# To do:
Could you transcribe exactly the lines from the one containing "Where should I" through the end of the listing below, both included, but none of the pictures?

# Task inputs:
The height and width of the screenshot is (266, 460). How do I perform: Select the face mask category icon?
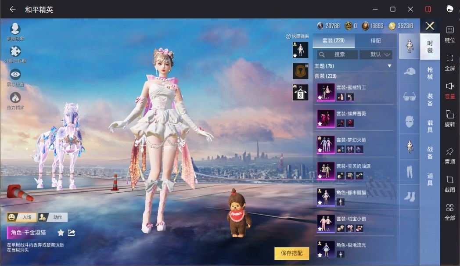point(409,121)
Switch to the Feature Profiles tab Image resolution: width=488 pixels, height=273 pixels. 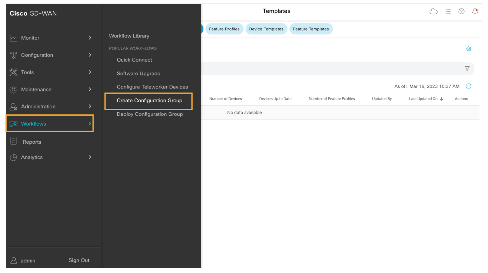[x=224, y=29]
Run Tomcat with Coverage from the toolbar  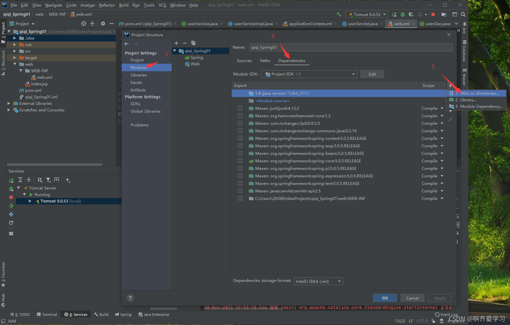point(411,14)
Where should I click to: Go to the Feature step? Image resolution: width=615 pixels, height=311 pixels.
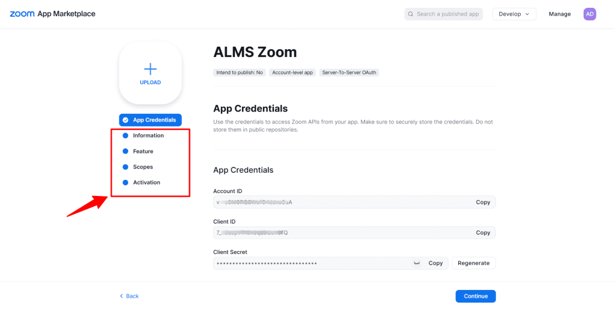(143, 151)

# Answer to the exercise:
Where should I click to: Go to the Feature step? Image resolution: width=615 pixels, height=311 pixels.
(143, 151)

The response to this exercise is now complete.